**About this exercise:** Print, exactly as written, the line in the entries below that contains "You are a GUI" and every line after it up to and including the last. Omit pictures.

---------- The data ----------

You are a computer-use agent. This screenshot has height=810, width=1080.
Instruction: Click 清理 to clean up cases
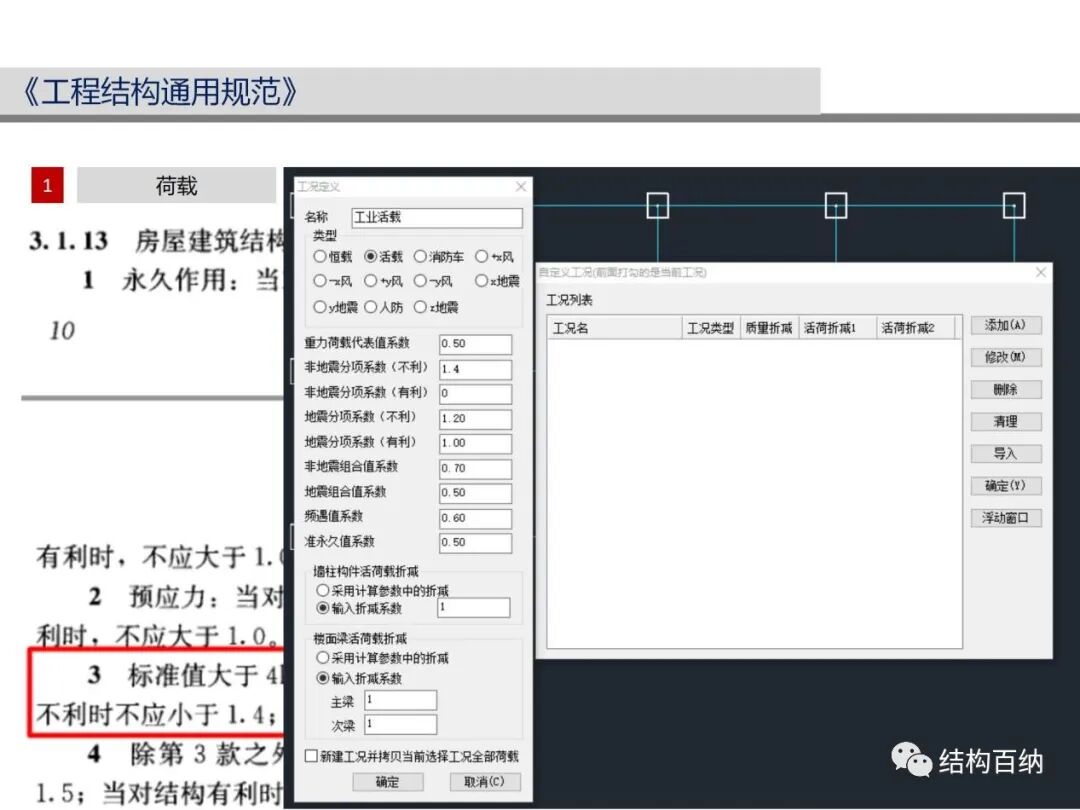(x=1005, y=421)
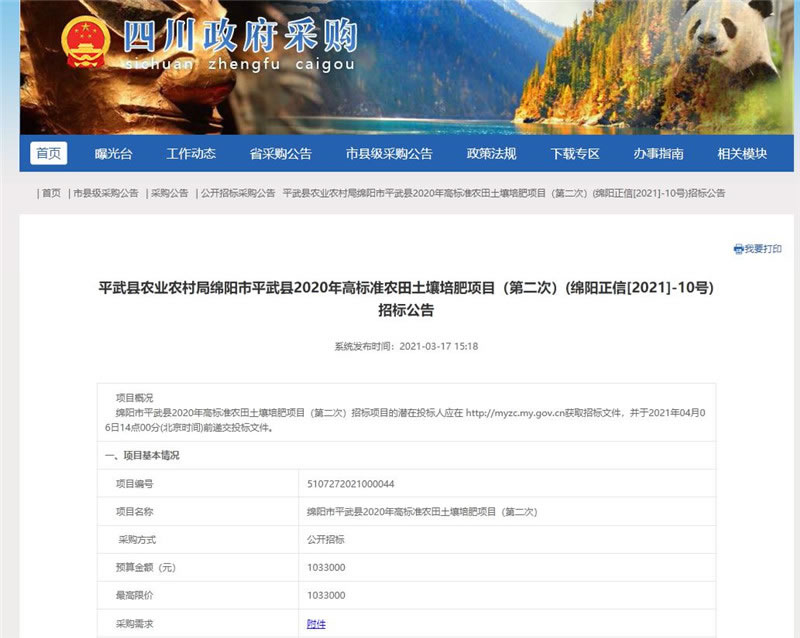This screenshot has height=638, width=800.
Task: Navigate to 市县级采购公告 in the blue navigation bar
Action: [389, 154]
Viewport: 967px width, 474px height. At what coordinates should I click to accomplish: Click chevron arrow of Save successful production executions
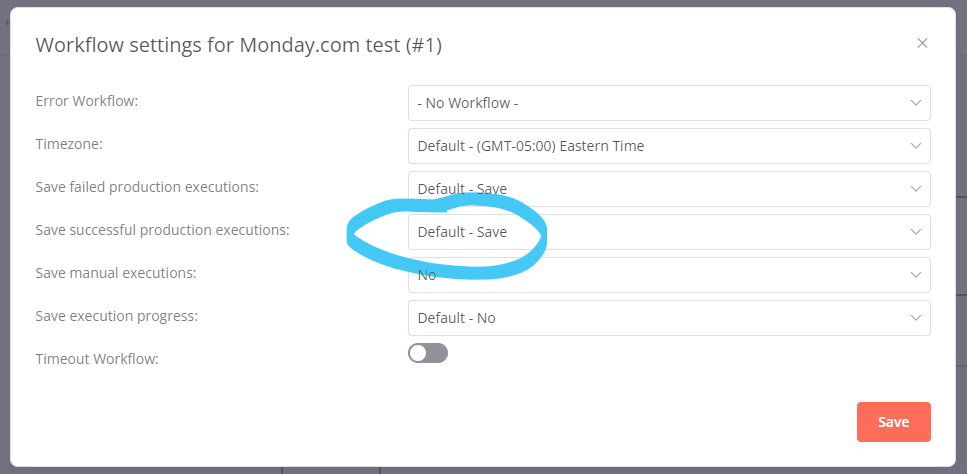tap(915, 232)
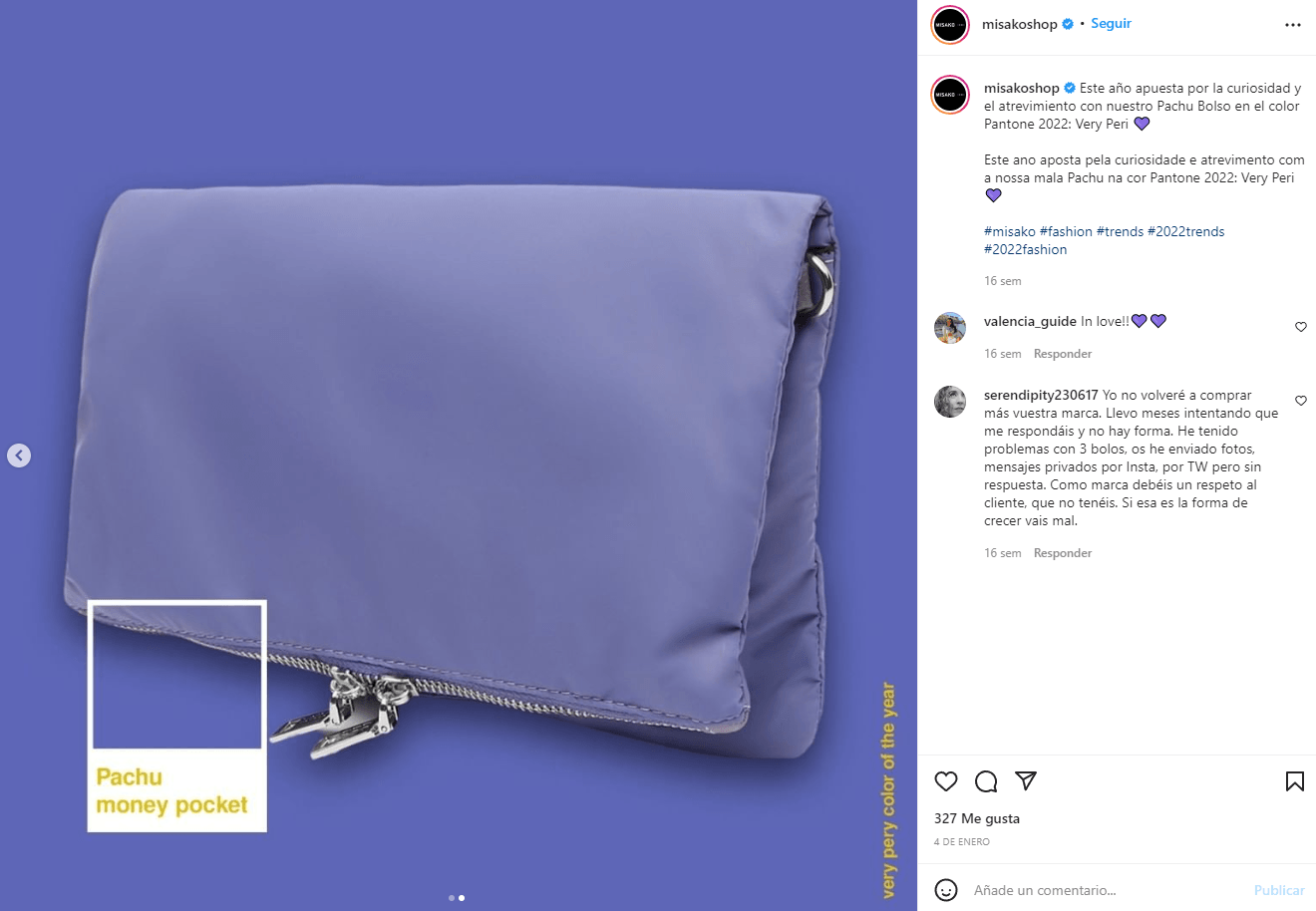1316x911 pixels.
Task: Open valencia_guide's avatar
Action: [950, 327]
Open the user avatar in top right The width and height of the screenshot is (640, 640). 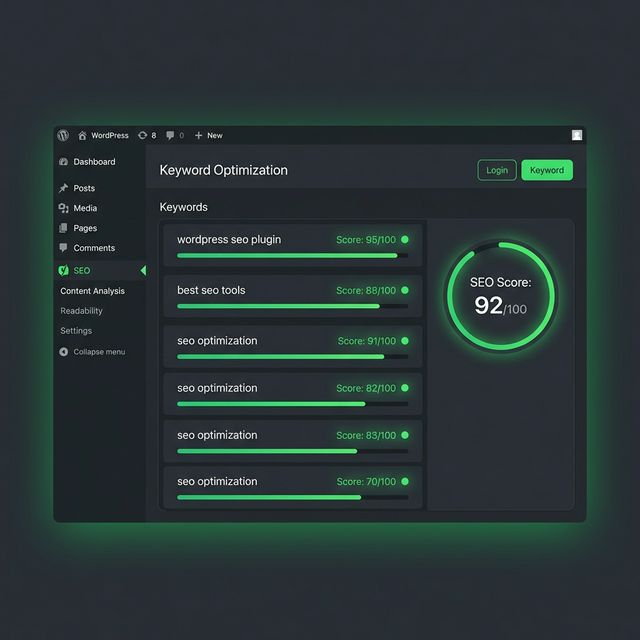pyautogui.click(x=577, y=135)
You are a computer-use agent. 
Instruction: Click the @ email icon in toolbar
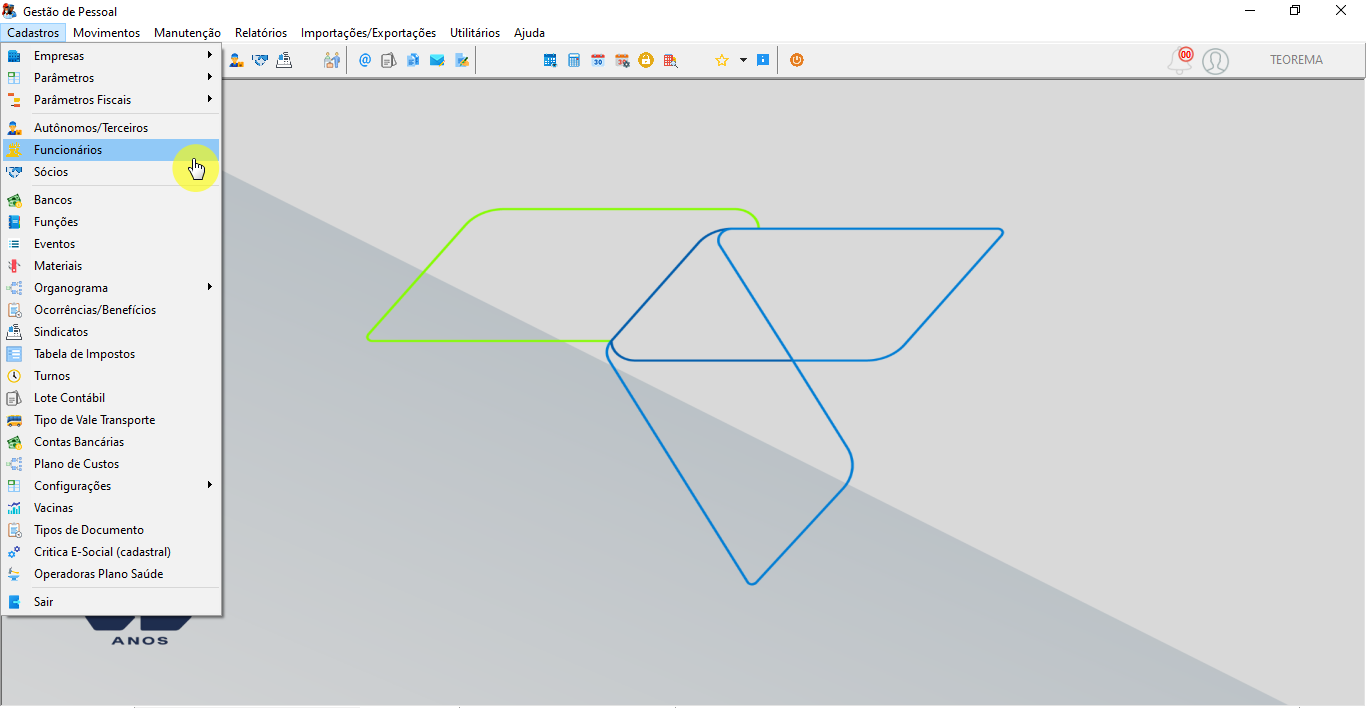[x=365, y=60]
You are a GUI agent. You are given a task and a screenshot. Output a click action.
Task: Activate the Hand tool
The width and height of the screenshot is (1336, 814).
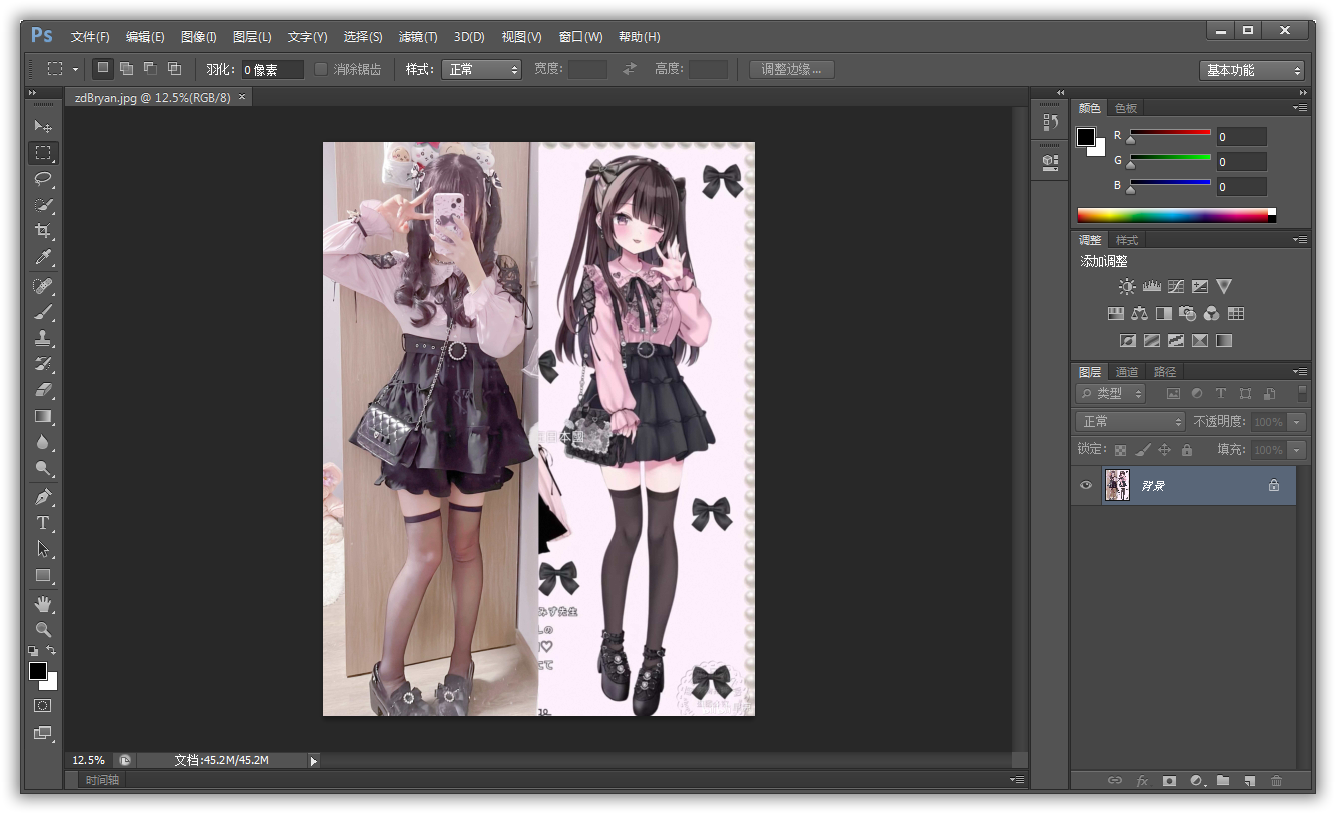tap(43, 603)
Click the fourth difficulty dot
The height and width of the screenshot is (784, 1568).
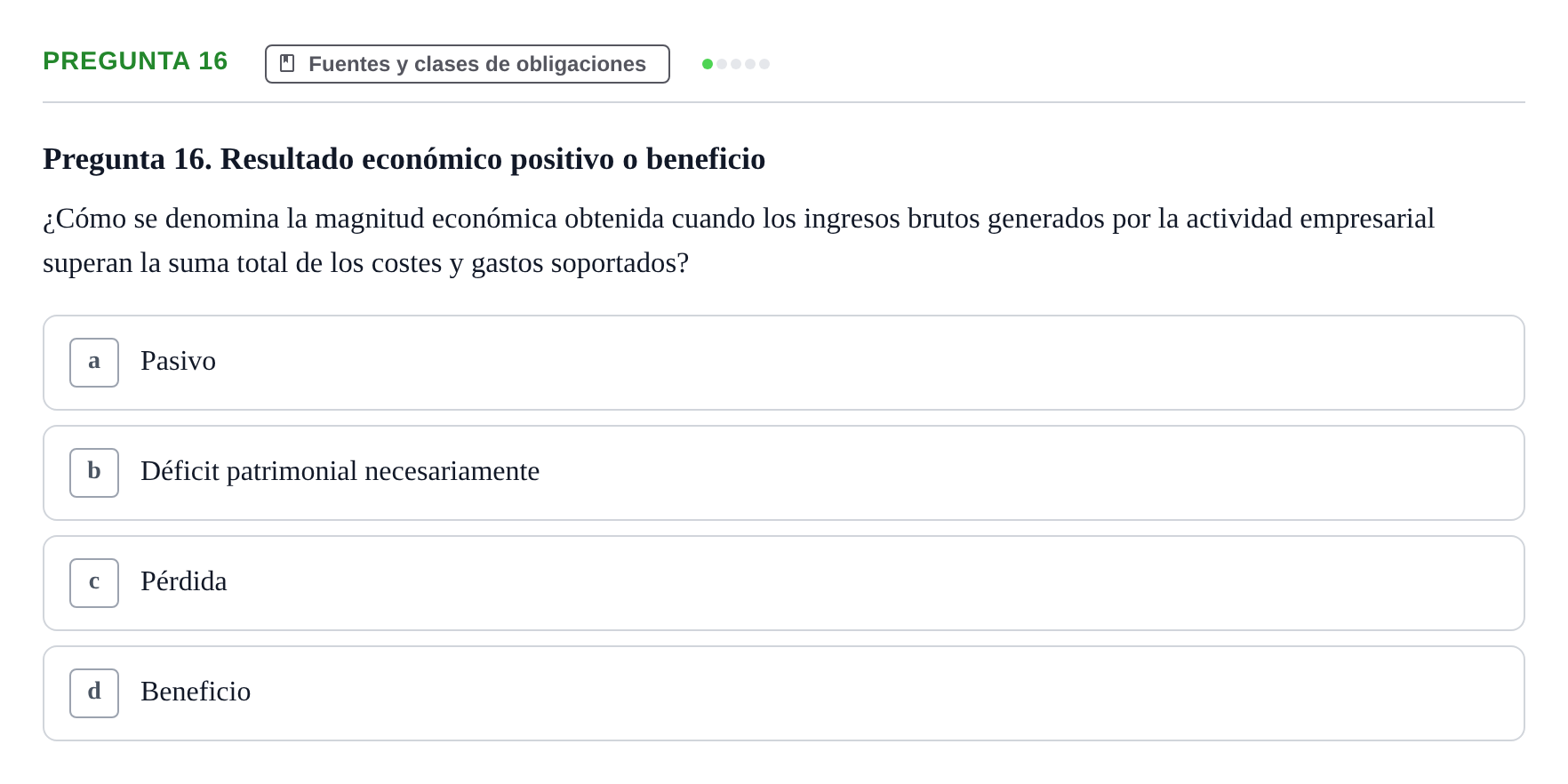click(x=750, y=64)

----------

**Your response:**
You are a GUI agent. You are given a task and a screenshot. Output a click action.
Task: Activate the Hand tool
The width and height of the screenshot is (1336, 814).
tap(43, 603)
Click the fourth difficulty dot
The height and width of the screenshot is (784, 1568).
click(x=750, y=64)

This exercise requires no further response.